GOODWYN: It's impossible to stand amid the devastation and not imagine the horror just after midnight Thursday. If the smashed campers and pickup trucks testify to the power of the water, the small mountain that abuts the campground is evidence of the speed of the catastrophe. Although the hill is steep and full of brush, it's just 75 yards away from the campsites. Make it up that hill 10 feet and you don't drown.

But the water rose fast and it moved fast. Nichols says if you slipped you most likely didn't make it back to your feet.

Mr. NICHOLS: If you look over across the street there on the side of the hill, you can see where the water flattened down the grass. It's about seven or eight feet above us where we're at here.

GOODWYN: It doesn't look like a ridge too far, yet it seems like it was for people.

Mr. NICHOLS: When water starts rising that fast, you know, it was pouring off the banks; it was pouring off everywhere, just swelling this area up.

GOODWYN: And, of course, there were people who were incapable of an athletic sprint through a torrent of water in the dark of night - young children and grandparents. Some families climbed on top of their campers and floated down the river in their unlikely boats and were amazingly rescued.

One rescuer told of a teenaged girl who survived by wrapping her arms and legs around a massive tree, the water squashing her like a bug on the windshield. By the time it was over, the skin was flayed from the girl's front, from her neck to her ankles, by the friction of the tree bark. She could barely walk, but she held on and lived.
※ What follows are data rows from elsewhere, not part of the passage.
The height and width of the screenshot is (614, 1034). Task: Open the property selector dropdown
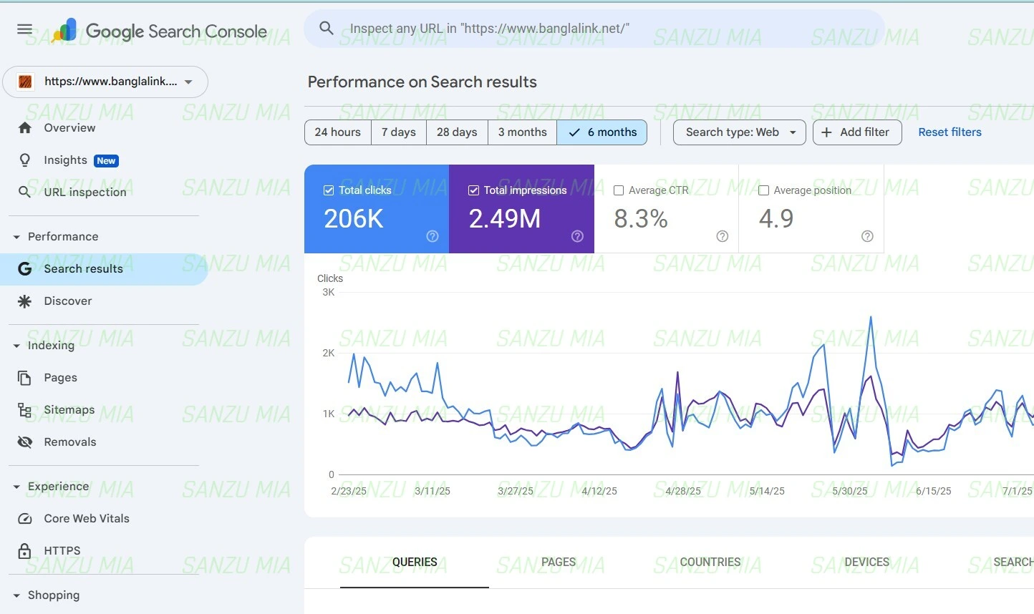[105, 82]
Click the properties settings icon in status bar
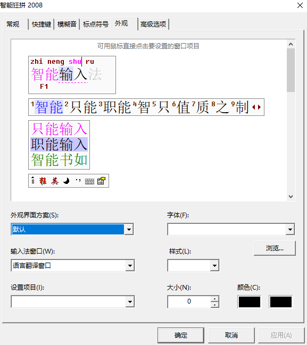 tap(101, 181)
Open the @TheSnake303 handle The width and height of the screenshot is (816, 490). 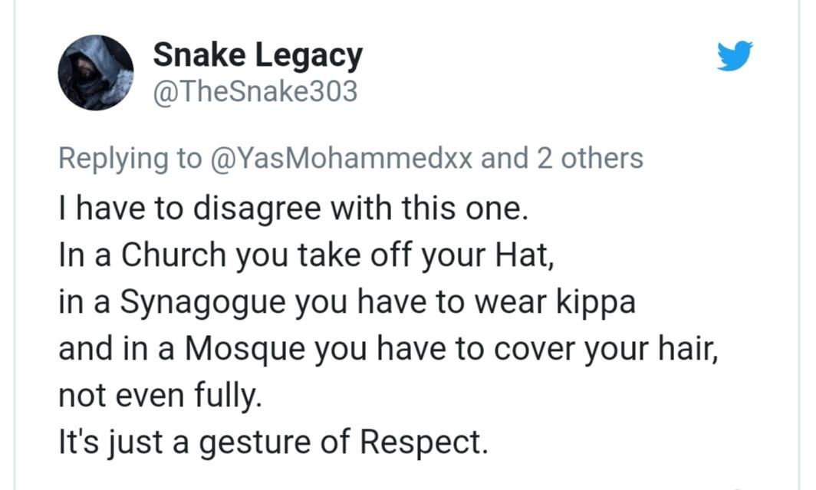point(255,92)
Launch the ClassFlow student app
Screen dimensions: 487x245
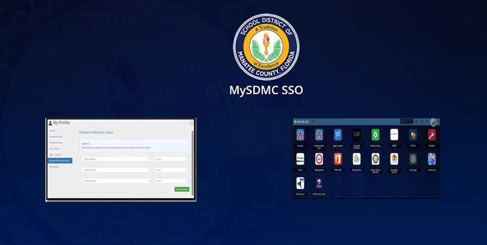click(356, 135)
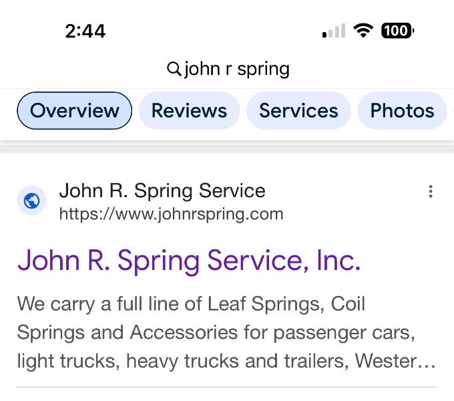Screen dimensions: 454x401
Task: Click the globe favicon beside John R. Spring Service
Action: (x=31, y=201)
At least 18 other campers did not make it - they drowned - and the search for two dozen more who are missing continues. On the water, searchers are using kayaks and canoes. On the banks, it's on horseback, on foot using trained dogs when possible.
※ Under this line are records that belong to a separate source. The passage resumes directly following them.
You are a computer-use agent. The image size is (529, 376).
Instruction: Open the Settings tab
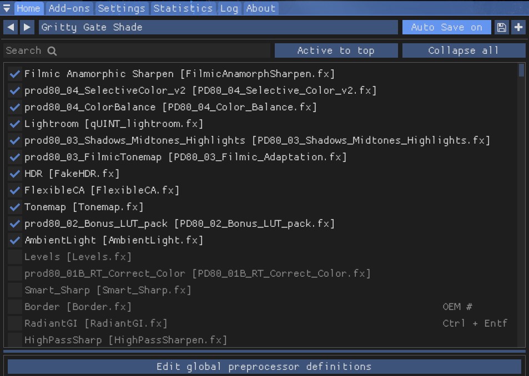click(x=122, y=8)
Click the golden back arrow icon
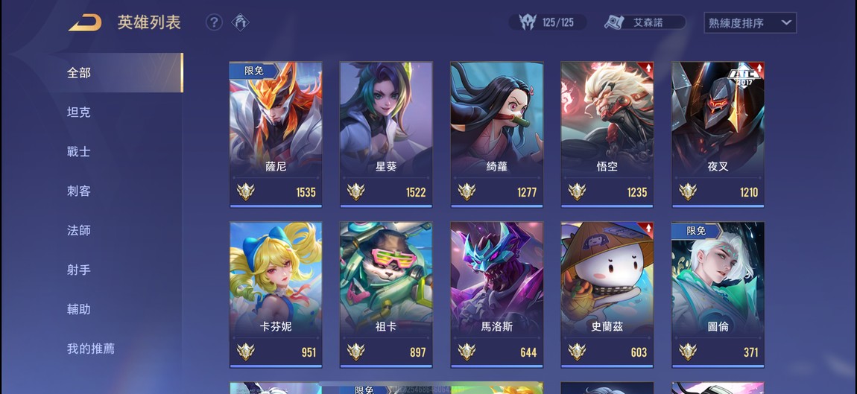The height and width of the screenshot is (394, 857). click(85, 22)
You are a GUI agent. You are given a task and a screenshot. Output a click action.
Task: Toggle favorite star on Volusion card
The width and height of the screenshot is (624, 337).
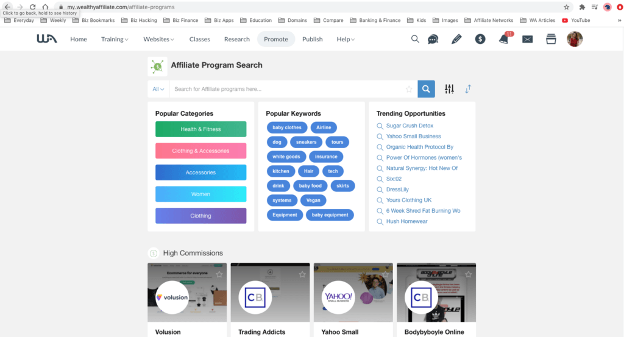point(219,274)
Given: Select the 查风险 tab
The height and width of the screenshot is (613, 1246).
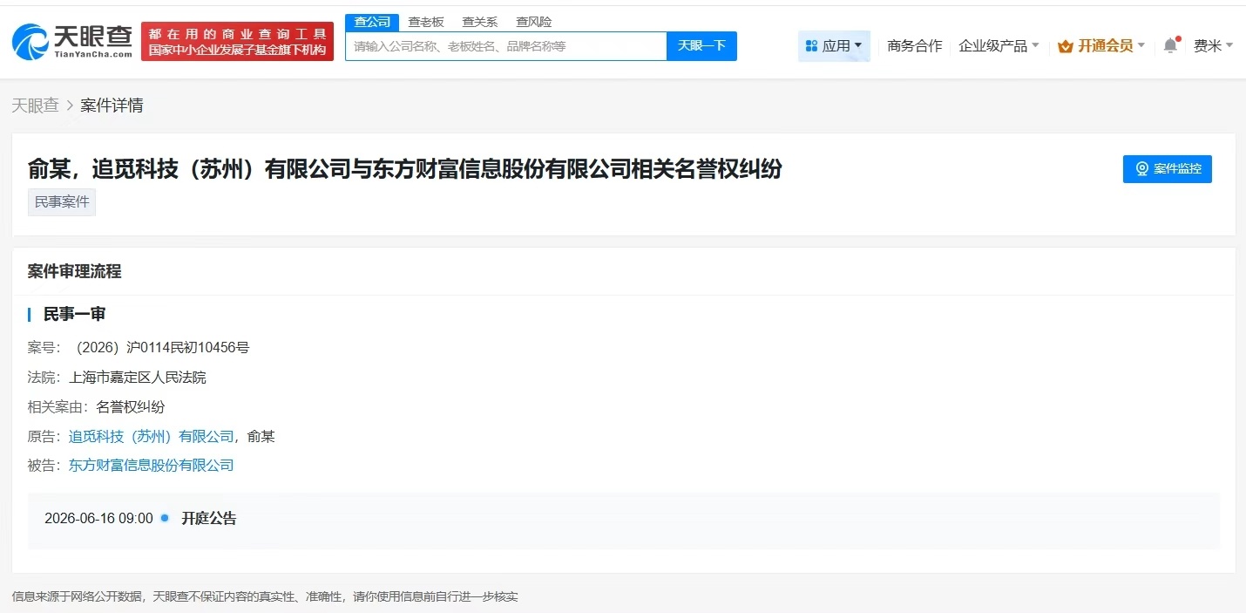Looking at the screenshot, I should pyautogui.click(x=533, y=21).
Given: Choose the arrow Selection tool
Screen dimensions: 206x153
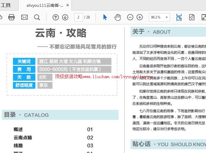Looking at the screenshot, I should (105, 17).
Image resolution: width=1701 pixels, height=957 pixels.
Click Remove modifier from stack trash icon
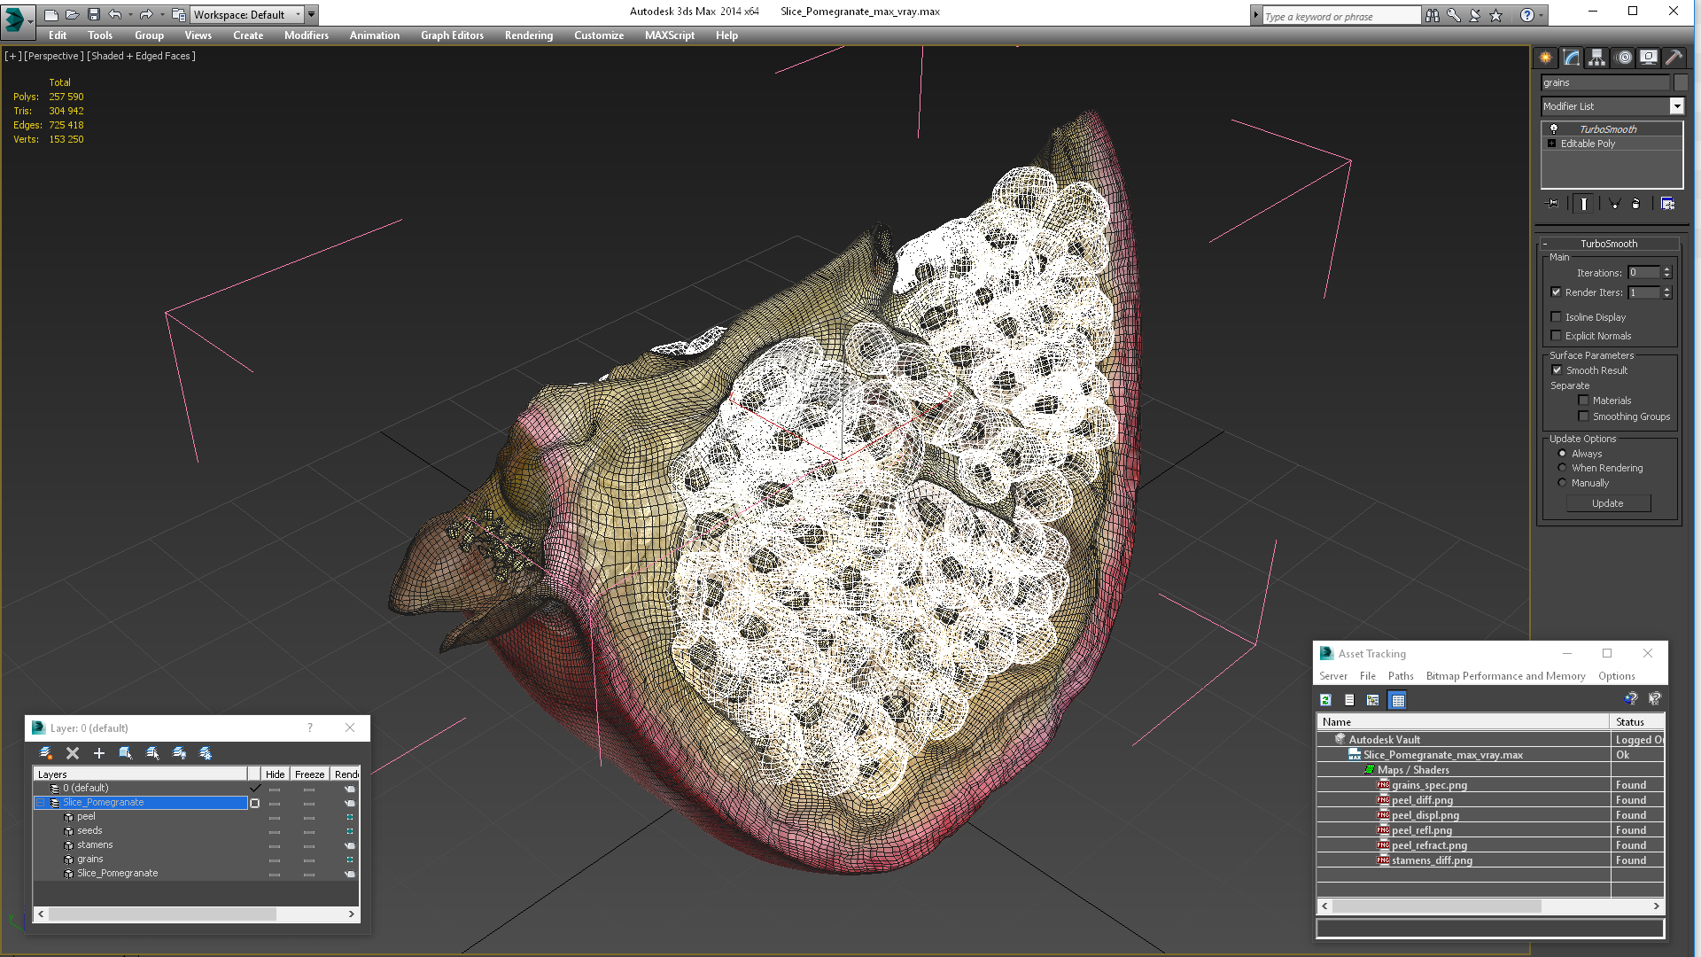point(1635,204)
John Strom is with the U.S. Forest Service.

Mr. JOHN STROM (U.S. Forest Service): We're recombing the areas that we've been in before. We're expanding the search out into the flood plains and the flats. We're looking up into the vegetation where the water level was high. We're looking under debris piles and really combing the area well.

GOODWYN: There have been questions about whether the campers in the Albert Pike Campground should've had more warning. Those who entered through the main entrance were told a weather system was moving through, but neither the Forest Service nor the National Weather Service had a clue what was about to happen.

Tom Vilsack, U.S. Agriculture Secretary, traveled to Arkansas to inspect the campground.

Secretary TOM VILSACK (Department of Agriculture): This thing came very, very suddenly, and as you all probably know, not everybody necessarily entered the forest through the main entrance of the forest. There are many ways to get in to the area. We did everything we could do under the circumstances. But we will absolutely review this, as we should.

GOODWYN: Today, the search for bodies will continue. Nobody has lost hope that a rescue could still be possible. But for the families of those who are missing, shock has already turned to grief.

Wade Goodwyn, NPR News, in southwest Arkansas.